As monetary policy tests its limits, the most recent rounds of easing from the European Central Bank, Reserve Bank of Australia and the Reserve Bank of NZ (RBNZ) have been accompanied by increasingly louder calls for governments to increase fiscal spend.
Here in NZ, the RBNZ’s most recent OCR press release mentions an expectation of fiscal policy lifting domestic demand over the next year and states “there remains scope for more fiscal and monetary stimulus, if necessary, to support the economy and maintain our inflation and employment objectives”. But can and will the government deliver?
Earlier this month the government released its accounts for the year to June 2019.
Despite some one-off items overstating the headline surplus figure of $7.5bn, the underlying result was still a surplus of around half this and not out of context with forecasts. Combined with net debt-to-GDP at 19.2% relative to the government’s conservative 2021/22 target of 20%, and it is hard to argue with Finance Minister Grant Robertson’s assertion that the government is in a “good position to meet the challenges of global economic uncertainty”, especially relative to many other parts of the world.

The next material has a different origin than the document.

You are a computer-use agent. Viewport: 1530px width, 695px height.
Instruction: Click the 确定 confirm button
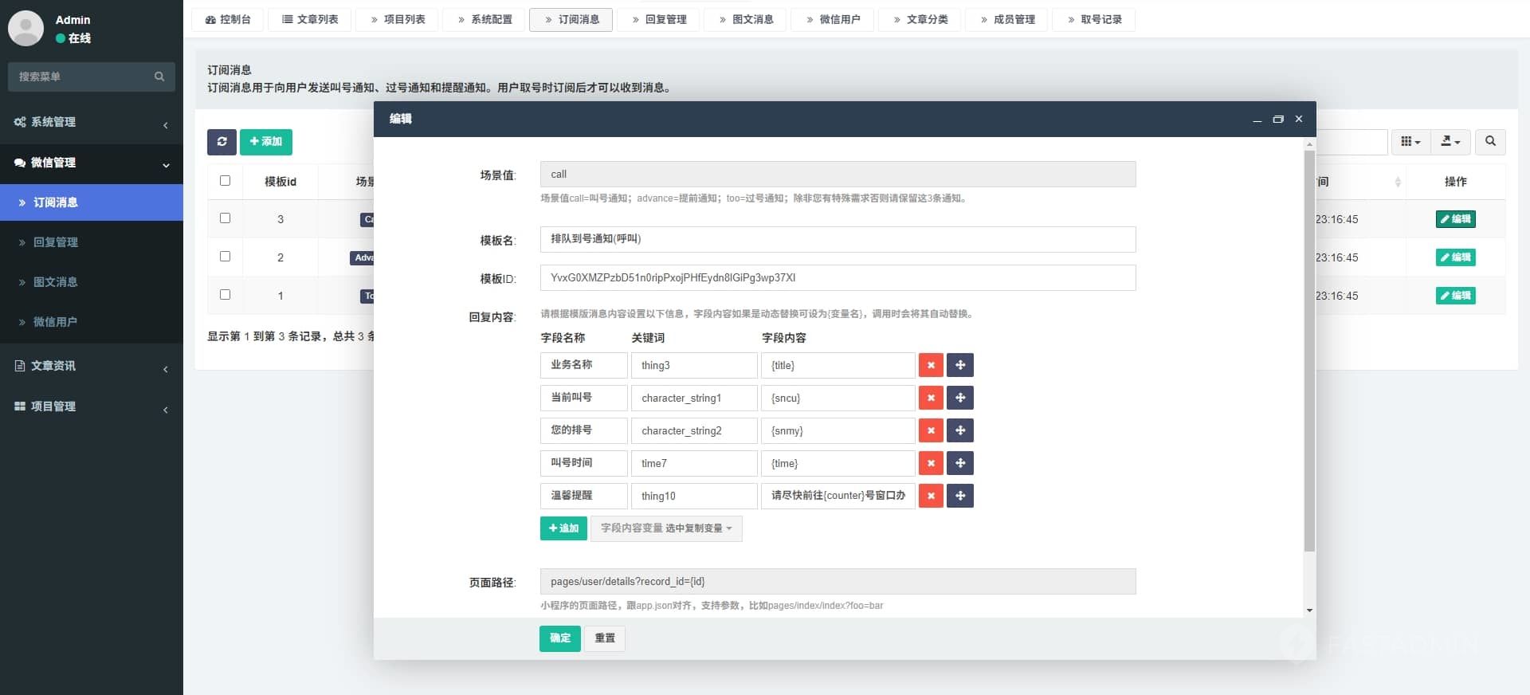tap(559, 638)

The accounts already show government expenditure is increasing year on year and, per the 2019 Budget, expected to continue to increase. The RBNZ will be expecting this spending to flow through their forecasts, but it is perhaps capital spending on physical assets such as infrastructure where the government is slightly behind its own aspirations. While government borrowing to fund capital projects will benefit from the low interest rate environment (10 year NZ government bonds currently yield slightly above 1% p.a.), there are potentially capacity constraints in the NZ economy that are delaying the deployment of capital funds, as well as the phasing of the longer lead times associated with such projects.
The government will be wary of the headroom to their 20% net debt-to-GDP target and the slowing NZ economy putting downward pressure on their existing forecasts, including the smaller $1.3bn surplus forecast in the year to June 2020. We have also previously talked about the need for NZ to maintain some fiscal flexibility given the structural considerations of the NZ economy. Pleasingly for the RBNZ, however, Robertson acknowledged “Fiscal policy has a part to play alongside monetary policy as we manage these challenging global economic conditions.”
Overall, relative to much of the rest of the world, the NZ government appears to have some capacity and intention to support the economy with greater fiscal spending. With an election to be held by November 2020 at the latest, perhaps it is not unreasonable to expect announcements of further spending into the new year.